WORK INSTRUCTION
Output, word for word, the line that contains "Given: Sort results by percent column heading" and all lines after it in the records below, omitting pictures.
>>>>
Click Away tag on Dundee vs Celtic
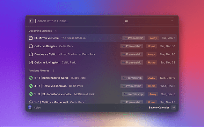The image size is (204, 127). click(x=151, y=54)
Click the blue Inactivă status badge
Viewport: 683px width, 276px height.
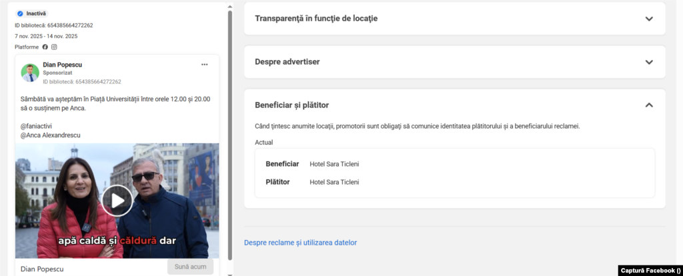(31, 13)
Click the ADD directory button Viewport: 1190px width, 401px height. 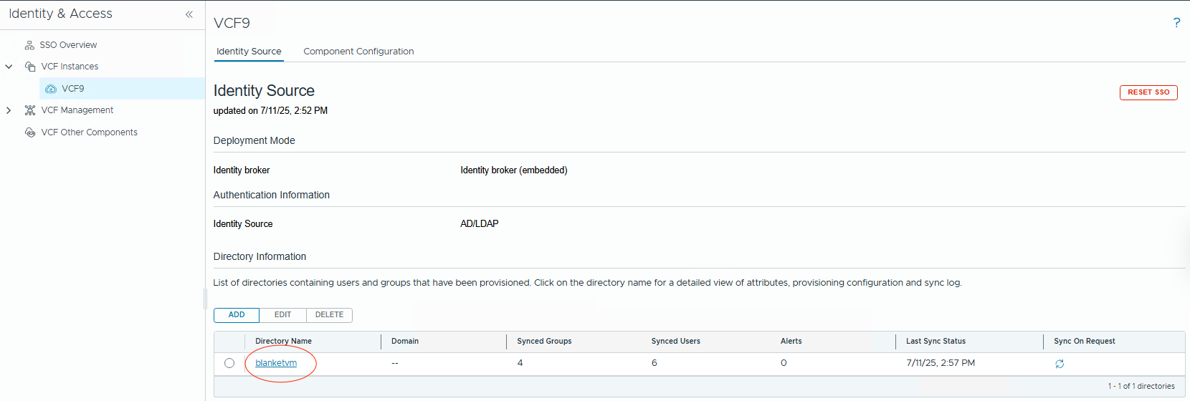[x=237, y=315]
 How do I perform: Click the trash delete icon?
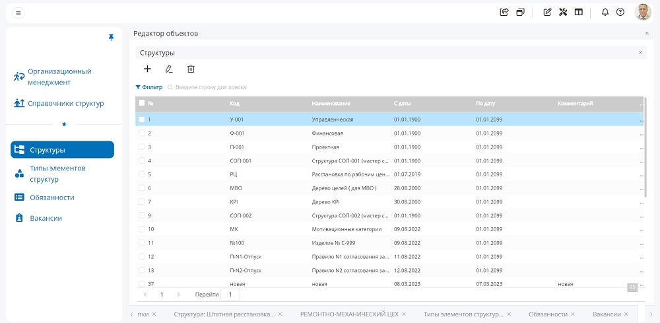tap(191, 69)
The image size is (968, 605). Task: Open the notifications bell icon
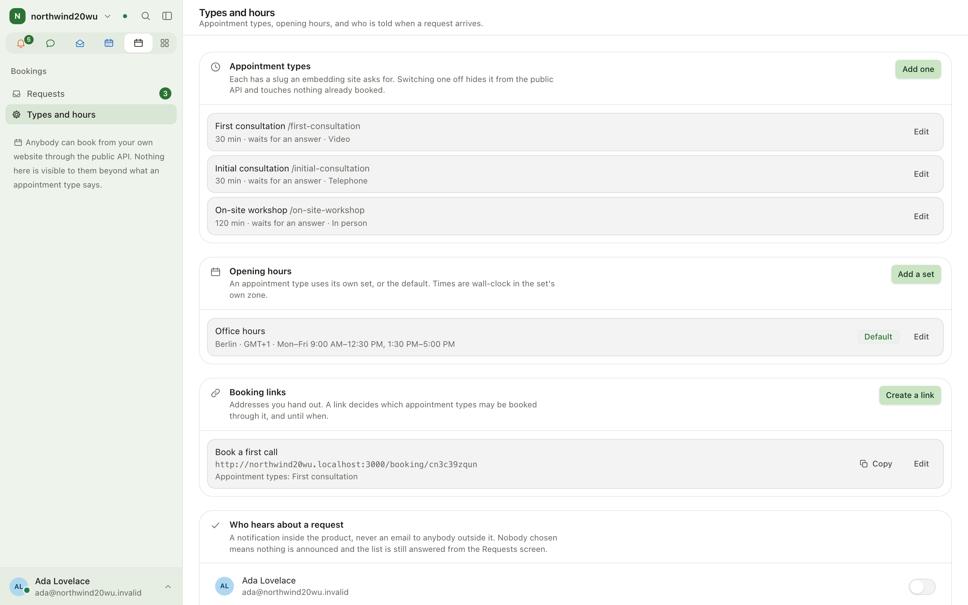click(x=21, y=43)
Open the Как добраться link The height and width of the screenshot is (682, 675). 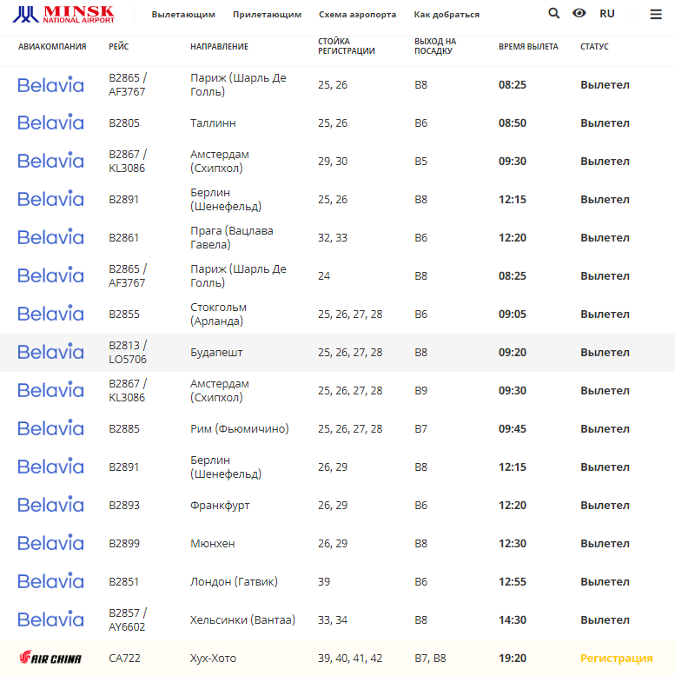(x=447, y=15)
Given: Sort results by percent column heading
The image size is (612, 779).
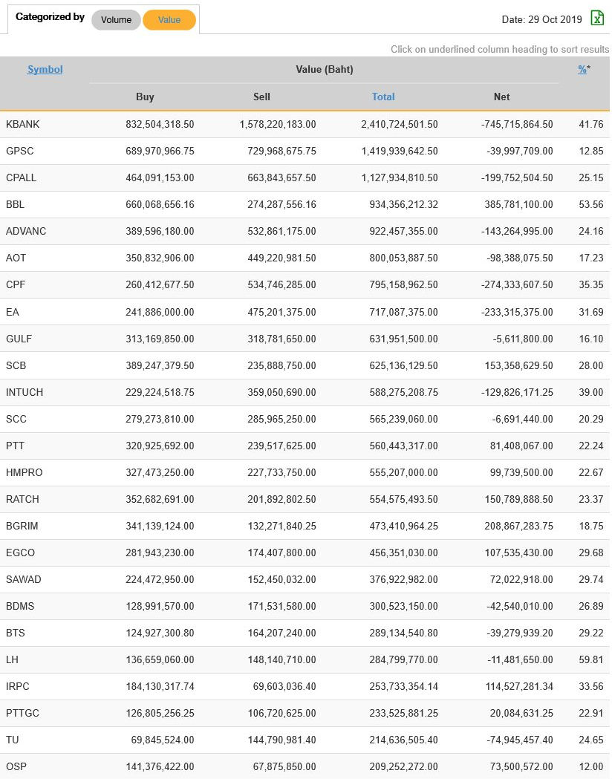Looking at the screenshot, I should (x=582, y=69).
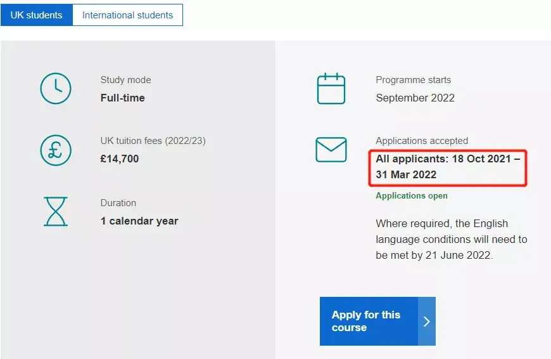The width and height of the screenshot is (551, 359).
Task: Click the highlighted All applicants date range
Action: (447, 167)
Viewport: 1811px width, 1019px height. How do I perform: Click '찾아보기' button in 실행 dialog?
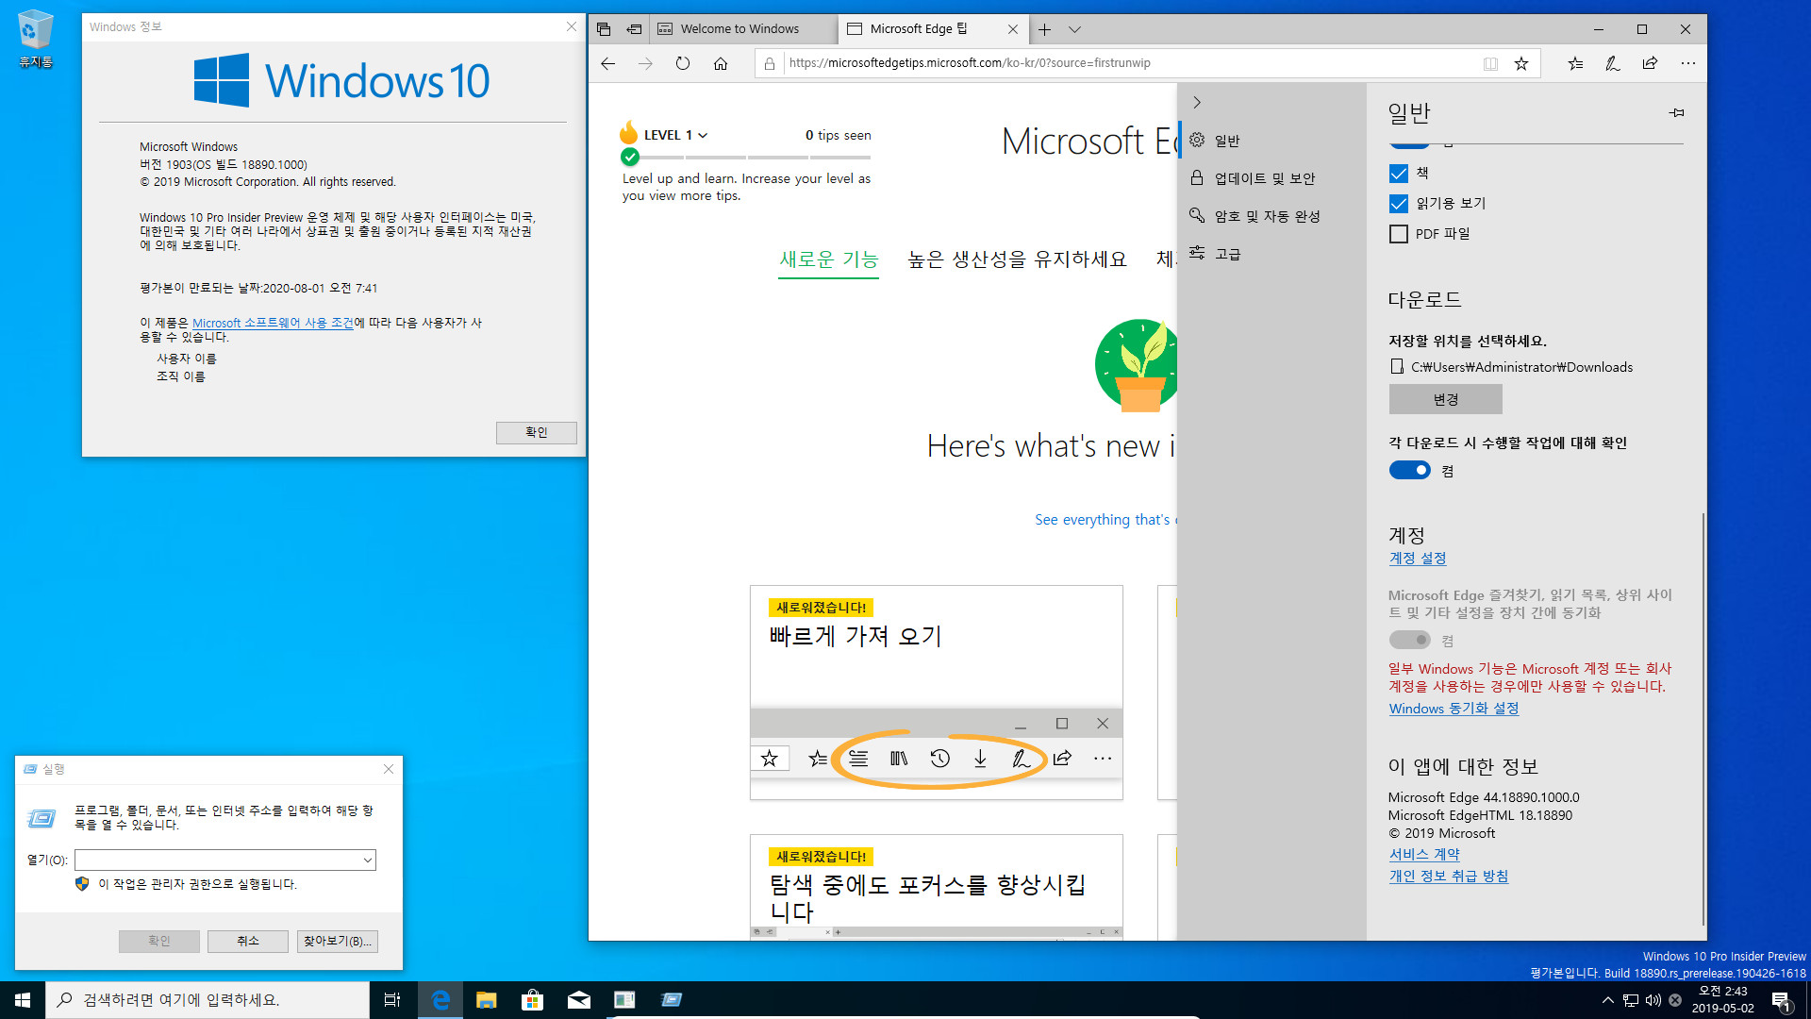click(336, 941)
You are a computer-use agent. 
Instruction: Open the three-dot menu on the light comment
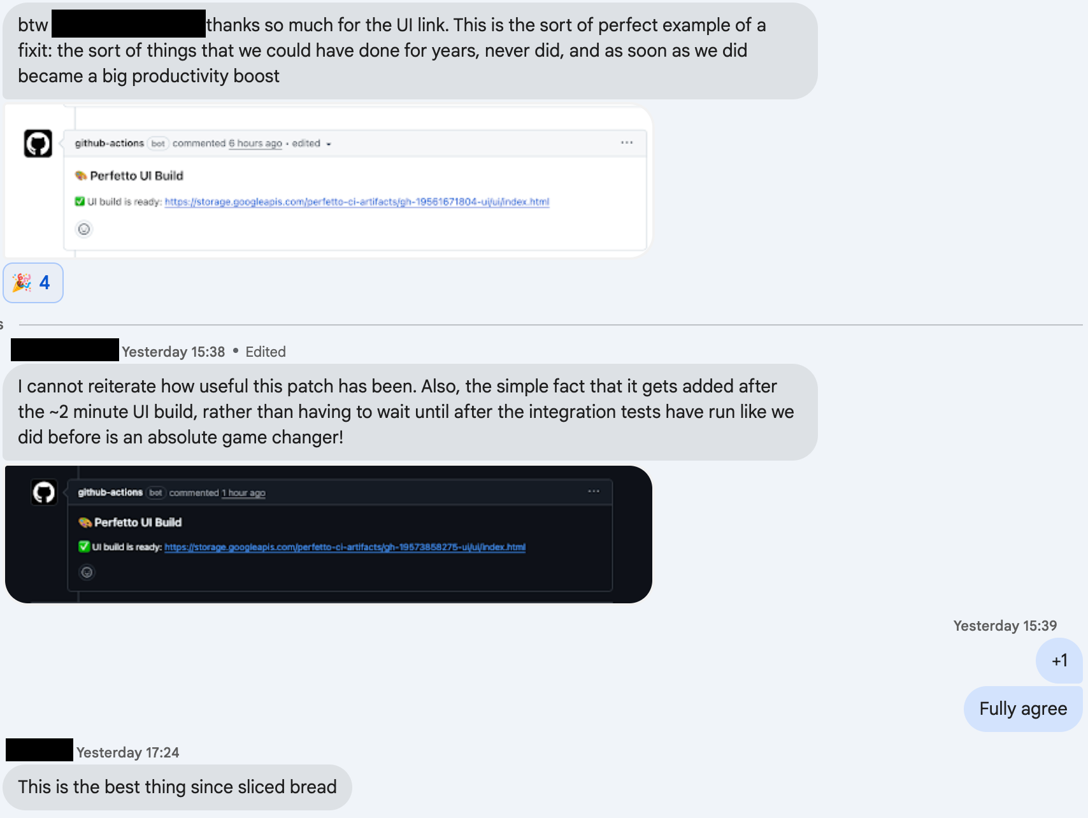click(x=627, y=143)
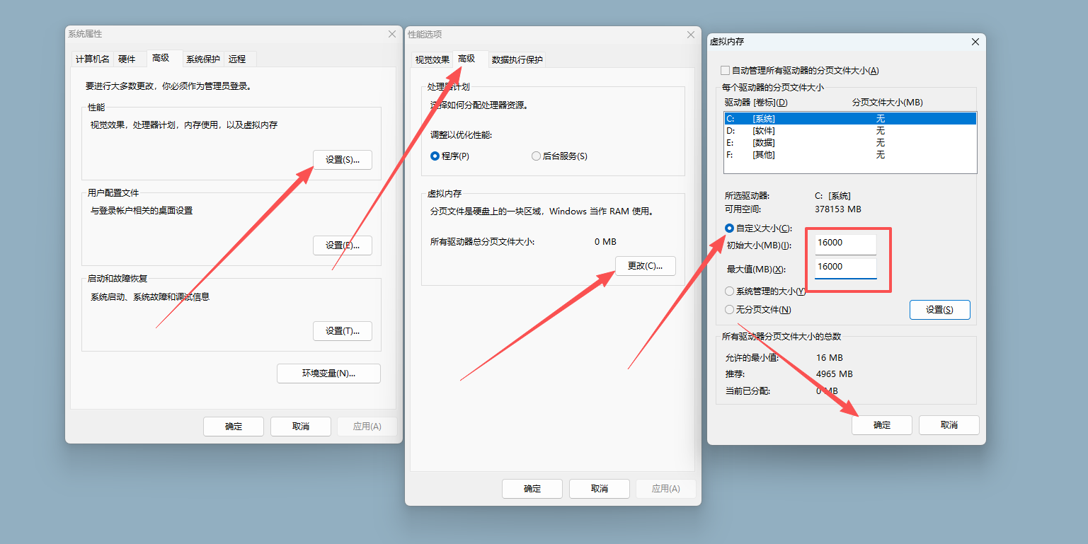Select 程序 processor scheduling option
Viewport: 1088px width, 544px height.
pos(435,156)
<<<<
WRITTEN REPLY
Given: Sort results by percent column heading
The image size is (612, 779).
Looking at the screenshot, I should (x=582, y=69).
The width and height of the screenshot is (551, 359).
Task: Click the highlighted All applicants date range
Action: (447, 167)
Viewport: 1811px width, 1019px height. How do I perform: Click '찾아보기' button in 실행 dialog?
click(336, 941)
You are a computer-use agent. 
Instruction: Open the three-dot menu on the light comment
click(x=627, y=143)
Select 程序 processor scheduling option
Viewport: 1088px width, 544px height.
pos(435,156)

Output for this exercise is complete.